Speed problems can be compensated for at a later stage, if necessary.
>> What's the best way to go about digitizing this collection? Would a
>> simple cassette to wav to CDR work? Are there other steps that
>> anyone would recommend to bring back or bring out what's on the
>> tape? Any and all help would be greatly appreciated.
Jeff Carroll wrote
Jeff> Noise reduction is a two-part process: encode/decode. Proper
Jeff> decoding of any noise reduction proces will be essential to
Jeff> achieving the best possible quality.
Which is absolutely correct, as far as the tapes themselves are
concerned. You will need replay machines which have the necessary
decoding on them.

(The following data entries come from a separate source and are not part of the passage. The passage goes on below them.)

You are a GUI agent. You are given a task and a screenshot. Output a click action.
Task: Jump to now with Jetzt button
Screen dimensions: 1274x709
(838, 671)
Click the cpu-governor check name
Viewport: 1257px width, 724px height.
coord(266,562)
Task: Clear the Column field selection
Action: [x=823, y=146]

Dolby B will present no problems, but there are not
so many DBX capable models around these days.
However, there is a lot of software around which, once the transfer
into digital has been accomplished, is capable of excellent
single-ended noise reduction and I would suggest you look into this
aspect as well.
How much you want to spend on this, I don't know, but I suggest you
start looking at products like CoolEdit (and CoolEdit Pro) from
Syntrillium, DA32 from Diamond Art and Pristine Sounds 2000 from Alien
These are relatively low-end, low-cost, but effective applications. If
you want to spend more, there is a much bigger list :-).